On one hand, I dislike the "abusive" take because so often, it is an excuse to reduce a character to an 2D caricature for cheap angst purposes, and both JTTW and its historical context deserve more nuances than that.
On the other hand, I don't agree with some of the defenses either——that Tripitaka is Kind and Wise and The Virtuous Monk, Actually, and people who said otherwise just had their views colored by adaptations, or were ignorant westerners misreading the book.
Because trust me, Chinese readers absolutely have gripes with Tripitaka too, and sass him mercilessly.
We may have a better idea of the historical context, namely, the common usage and acceptance of corporal punishments, but quite a few of us don't think he's a good Buddhist either.
Instead, I'd like to focus on his allegorical role, and how it ultimately forms the basis for my interpretation of his character.
It is commonly acknowledged that each pilgrim represent an aspect of the enlightenment seeker: Monkey is the Mind, Dragon Horse the Will, Pigsy the Desire, Sandy the Determination/Ideation.
Tripitaka is either the enlightenment seeker as a human, or the Heart, the Compassion.
But how can someone represent Compassion when his behaviors don't look all that compassionate, when he seems to care more about what a good Buddhist looks like on paper than in spirit?
How can a compassionate man punish his disciple with a migraine spell and disown him twice, be okay with some violence but not others?

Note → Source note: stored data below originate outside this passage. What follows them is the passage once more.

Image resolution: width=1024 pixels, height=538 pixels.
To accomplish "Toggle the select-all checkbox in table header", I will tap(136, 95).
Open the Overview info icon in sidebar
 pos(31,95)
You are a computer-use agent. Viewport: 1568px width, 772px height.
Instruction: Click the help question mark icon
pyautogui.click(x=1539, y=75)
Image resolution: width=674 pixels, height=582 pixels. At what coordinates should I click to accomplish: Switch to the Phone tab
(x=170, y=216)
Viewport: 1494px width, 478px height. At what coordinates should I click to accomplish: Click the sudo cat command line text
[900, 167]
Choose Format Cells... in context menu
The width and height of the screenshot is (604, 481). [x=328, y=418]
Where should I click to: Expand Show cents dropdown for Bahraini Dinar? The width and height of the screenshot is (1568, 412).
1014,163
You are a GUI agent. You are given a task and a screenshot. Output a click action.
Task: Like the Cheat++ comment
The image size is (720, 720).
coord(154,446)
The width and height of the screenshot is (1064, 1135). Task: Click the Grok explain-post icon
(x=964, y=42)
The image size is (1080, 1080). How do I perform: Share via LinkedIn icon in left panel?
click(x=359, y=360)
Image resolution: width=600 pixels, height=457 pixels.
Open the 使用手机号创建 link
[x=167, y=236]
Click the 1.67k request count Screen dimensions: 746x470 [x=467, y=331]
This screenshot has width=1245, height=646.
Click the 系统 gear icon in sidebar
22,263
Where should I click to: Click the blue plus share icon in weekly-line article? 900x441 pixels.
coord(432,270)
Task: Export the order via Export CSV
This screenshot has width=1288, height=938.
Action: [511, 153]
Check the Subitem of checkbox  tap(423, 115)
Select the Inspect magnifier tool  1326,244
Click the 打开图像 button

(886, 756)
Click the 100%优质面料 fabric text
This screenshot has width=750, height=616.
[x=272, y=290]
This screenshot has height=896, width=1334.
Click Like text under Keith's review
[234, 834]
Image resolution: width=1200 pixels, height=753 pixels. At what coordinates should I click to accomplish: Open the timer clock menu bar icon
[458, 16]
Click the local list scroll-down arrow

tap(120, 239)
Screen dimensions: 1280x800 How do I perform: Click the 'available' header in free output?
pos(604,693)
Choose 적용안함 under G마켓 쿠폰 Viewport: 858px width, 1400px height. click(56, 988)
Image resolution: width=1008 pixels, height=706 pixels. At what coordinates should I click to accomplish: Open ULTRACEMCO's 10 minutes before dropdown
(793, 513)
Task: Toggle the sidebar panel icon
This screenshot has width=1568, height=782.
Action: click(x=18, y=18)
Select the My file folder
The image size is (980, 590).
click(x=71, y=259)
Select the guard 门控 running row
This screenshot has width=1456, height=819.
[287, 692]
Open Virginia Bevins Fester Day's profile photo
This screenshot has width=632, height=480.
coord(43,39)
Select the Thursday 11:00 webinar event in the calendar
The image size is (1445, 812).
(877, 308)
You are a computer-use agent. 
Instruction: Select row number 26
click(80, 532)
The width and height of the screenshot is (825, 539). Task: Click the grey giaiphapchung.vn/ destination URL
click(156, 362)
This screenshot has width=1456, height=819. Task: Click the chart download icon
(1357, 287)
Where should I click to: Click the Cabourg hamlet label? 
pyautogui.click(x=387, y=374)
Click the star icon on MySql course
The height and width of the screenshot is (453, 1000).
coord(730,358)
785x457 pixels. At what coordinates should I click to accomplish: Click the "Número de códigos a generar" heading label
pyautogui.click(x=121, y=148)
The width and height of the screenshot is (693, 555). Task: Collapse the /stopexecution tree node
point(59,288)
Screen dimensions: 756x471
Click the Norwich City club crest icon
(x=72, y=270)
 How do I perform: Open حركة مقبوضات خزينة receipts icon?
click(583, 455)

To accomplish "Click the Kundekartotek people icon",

Well, to answer that question, I feel like you have to look at Tripitaka in conjunction with SWK, and what the monkey represents. He is literally the Mind Monkey, the boundless potential of human intellect, and that, by itself, is neutral.
In the word of one of the best poems in JTTW:
"He could be good; he could be bad; present good and evil he could do at will. He'd be an immortal, a Buddha, if he's good; wickedness would cloak him with hair and horn."
To put it simply, SWK is one's wits, one's problem-solving skills, the ability to discern good and evil on a cognitive level.
Whenever Tripitaka, the Compassion, is deceived, it falls to the Mind to see the opponents as they are, and take action to protect the human from harm.
But just as blind compassion without judgement can be exploited by evil, the reverse is true for a mind without compassion, driven solely by their own ambition and whims and practical knowledge.
The Mind knows that robbery is a crime, so these robbers deserve death, but has no idea how disturbing it is for a regular guy to witness six people being brutally murdered in front of him.
The Mind knows that abandoning your wife and family to become a bandit is shameful and unfilial, but cannot comprehend why the bandit's father may not want his son killed for these offenses.
The Mind knows right and wrong, but has trouble seeing the human behind those acts, and why one should care in the first place.
And to see what the Mind looks like without any of Compassion's restraint, one needs to look no further than SWK's "Second Mind", the Six-eared Macaque.
Just like how "Heart" sounds like a lame power for a character, Compassion isn't flashy, nor as useful in a strictly ultilitarian sense. In fact, having compassion makes you vulnerable. It hurts. And unscrupulous people will absolutely use it against you.
So why hold onto your weakness and wallow in it? The world doesn't need another sanctimonious wuss, it needs strong, clever people making hard sacrifices, ruthless, logical decisions! Tough up! Stop caring, and you'll never be hurt again!
Much like a certain crowd who think basic human decency is somehow political propaganda, perhaps, when SEM struck Tripitaka, he was trying to do the same thing.
Kill the embodiment of compassion, the sniveling, useless, fragile human that keeps holding SWK back. Replace him as the true Mind, the one strong enough to break all bonds and seize glory with his own two hands.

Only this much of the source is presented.